Marshall hasn’t become less of an introvert on stage, though she did make a few attempts at stage patter. (“Drive home safe, blah blah blah” — that’s a quote.) Since she’s not playing guitar or keyboard on this tour, she seemed at a loss for what to do with her hands, and she usually sang from a corner at stage right, projecting across the stage instead of out toward the audience. Yet her confidence as a singer has grown. The Greatest was largely ignored on Sunday (the title song opened the set) in favor of older tunes and covers, some of which she seemed still to be learning. (She occasionally consulted a music stand.) There was considerable rearranging; “Theme from New York, New York” actually went by without any whoops of recognition.

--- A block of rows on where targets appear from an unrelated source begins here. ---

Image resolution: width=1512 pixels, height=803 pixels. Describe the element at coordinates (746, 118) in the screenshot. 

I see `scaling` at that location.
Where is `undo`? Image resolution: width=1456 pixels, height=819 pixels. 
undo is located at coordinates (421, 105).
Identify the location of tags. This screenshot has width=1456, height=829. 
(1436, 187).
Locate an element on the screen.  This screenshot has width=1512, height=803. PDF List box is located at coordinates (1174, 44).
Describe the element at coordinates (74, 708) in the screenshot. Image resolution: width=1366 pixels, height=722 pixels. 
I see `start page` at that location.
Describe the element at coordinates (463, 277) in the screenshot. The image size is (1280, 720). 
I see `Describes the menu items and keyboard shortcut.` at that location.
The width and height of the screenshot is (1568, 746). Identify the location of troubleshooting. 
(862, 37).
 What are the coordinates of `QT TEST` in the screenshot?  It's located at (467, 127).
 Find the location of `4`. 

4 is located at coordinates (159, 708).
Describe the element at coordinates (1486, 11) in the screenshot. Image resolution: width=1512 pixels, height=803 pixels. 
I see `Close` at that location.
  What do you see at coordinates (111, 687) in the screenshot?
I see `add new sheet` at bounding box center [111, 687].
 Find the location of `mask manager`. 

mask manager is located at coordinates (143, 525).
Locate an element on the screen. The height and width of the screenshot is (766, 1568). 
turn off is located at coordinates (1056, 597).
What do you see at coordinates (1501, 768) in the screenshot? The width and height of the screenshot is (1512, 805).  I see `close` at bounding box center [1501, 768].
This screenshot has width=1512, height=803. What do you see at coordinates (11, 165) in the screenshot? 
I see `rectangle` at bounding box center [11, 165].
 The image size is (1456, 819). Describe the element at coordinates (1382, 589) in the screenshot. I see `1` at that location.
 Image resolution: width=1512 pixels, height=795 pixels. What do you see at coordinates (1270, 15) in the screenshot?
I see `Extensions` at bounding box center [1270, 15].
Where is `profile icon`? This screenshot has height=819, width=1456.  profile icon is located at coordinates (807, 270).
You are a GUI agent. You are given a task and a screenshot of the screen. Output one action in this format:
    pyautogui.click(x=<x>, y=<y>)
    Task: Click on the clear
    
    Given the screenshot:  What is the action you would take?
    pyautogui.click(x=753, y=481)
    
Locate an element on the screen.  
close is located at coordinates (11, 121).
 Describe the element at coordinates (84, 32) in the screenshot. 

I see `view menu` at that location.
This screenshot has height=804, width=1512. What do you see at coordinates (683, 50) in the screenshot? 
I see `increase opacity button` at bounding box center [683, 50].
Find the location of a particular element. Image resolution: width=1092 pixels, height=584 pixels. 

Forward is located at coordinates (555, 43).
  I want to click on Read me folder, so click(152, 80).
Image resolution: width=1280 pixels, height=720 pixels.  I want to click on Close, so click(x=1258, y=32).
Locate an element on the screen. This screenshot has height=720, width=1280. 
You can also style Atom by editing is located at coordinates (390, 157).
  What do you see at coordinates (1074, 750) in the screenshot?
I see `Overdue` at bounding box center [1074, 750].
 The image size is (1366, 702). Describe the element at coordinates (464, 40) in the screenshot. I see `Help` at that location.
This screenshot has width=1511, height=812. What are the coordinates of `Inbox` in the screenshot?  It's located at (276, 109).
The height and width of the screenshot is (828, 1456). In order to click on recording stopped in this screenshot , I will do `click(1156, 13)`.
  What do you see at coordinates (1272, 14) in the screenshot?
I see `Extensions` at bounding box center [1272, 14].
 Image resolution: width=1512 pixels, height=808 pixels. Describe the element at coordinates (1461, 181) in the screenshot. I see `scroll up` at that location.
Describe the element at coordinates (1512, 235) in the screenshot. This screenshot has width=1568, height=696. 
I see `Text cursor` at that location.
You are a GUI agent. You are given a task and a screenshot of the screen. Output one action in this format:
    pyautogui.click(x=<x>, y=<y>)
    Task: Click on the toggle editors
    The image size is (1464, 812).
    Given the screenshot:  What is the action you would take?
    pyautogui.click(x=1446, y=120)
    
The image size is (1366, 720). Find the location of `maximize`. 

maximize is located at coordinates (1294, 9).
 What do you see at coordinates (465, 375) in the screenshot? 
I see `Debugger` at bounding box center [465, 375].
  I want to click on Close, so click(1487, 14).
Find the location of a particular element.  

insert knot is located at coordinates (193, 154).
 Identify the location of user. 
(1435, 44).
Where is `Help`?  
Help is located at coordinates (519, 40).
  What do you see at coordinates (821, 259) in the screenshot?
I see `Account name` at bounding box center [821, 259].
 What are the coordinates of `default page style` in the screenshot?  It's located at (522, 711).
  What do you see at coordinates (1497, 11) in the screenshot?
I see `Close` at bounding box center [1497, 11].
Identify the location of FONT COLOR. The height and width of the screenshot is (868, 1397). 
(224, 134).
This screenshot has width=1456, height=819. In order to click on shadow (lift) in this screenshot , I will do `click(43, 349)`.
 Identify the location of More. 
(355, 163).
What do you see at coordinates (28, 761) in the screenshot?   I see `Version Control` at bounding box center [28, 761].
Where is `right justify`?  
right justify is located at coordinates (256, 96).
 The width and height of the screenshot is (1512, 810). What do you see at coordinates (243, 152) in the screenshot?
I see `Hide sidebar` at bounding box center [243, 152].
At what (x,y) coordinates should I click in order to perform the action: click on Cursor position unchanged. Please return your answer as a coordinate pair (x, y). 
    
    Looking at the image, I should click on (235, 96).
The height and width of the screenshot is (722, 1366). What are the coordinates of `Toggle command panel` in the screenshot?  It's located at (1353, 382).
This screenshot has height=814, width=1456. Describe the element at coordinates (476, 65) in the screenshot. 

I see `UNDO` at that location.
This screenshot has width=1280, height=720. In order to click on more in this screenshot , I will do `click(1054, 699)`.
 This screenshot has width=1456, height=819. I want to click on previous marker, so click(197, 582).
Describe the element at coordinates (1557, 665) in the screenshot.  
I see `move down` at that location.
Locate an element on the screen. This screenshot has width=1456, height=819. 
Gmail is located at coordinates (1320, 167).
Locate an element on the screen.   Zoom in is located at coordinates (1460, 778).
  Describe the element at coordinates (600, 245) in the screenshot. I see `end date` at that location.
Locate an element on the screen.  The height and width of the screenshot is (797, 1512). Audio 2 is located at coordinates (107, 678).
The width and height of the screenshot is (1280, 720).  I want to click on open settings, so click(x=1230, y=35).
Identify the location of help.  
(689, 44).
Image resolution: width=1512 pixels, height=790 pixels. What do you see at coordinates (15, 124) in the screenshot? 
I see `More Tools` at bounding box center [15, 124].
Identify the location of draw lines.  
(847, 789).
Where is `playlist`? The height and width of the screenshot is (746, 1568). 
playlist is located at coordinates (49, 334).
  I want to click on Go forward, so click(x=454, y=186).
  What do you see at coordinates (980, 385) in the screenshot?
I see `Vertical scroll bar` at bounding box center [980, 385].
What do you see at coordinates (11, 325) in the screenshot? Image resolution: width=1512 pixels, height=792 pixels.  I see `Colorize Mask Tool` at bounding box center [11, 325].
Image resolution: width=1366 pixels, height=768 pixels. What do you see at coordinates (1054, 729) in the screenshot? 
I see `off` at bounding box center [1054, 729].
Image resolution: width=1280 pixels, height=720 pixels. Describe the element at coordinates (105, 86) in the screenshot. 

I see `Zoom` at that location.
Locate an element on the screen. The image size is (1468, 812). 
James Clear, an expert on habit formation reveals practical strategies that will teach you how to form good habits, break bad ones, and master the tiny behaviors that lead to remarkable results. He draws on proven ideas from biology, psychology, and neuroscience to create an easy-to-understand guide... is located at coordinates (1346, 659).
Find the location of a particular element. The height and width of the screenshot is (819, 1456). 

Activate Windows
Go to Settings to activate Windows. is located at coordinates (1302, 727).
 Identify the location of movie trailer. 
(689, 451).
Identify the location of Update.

Not everything worked. Unlike the version on Cat Power’s Covers Record, “Satisfaction” was done close to the original; it was the night’s only touch of Blues Explosion jive. But she did another transformation on James Carr’s oft-covered “Dark End of the Street,” by now the “Louie Louie” of deep-soul ballads. And in Marshall’s hands, the line “You and me at the dark end of the street” wasn’t a cheating lover’s confession — it was an invitation to join her in the psychic corner she inhabits.